▸ **Problem requirements**
Each record must be repeated exactly. None may be dropped.

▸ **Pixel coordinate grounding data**
■ ■ ■

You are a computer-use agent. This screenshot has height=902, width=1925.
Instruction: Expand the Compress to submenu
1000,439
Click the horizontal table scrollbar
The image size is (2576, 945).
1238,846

■ ■ ■

▸ **Expected answer**
You are a computer-use agent. This screenshot has height=902, width=1925.
Instruction: Expand the Compress to submenu
1000,439
Click the horizontal table scrollbar
The image size is (2576, 945).
1238,846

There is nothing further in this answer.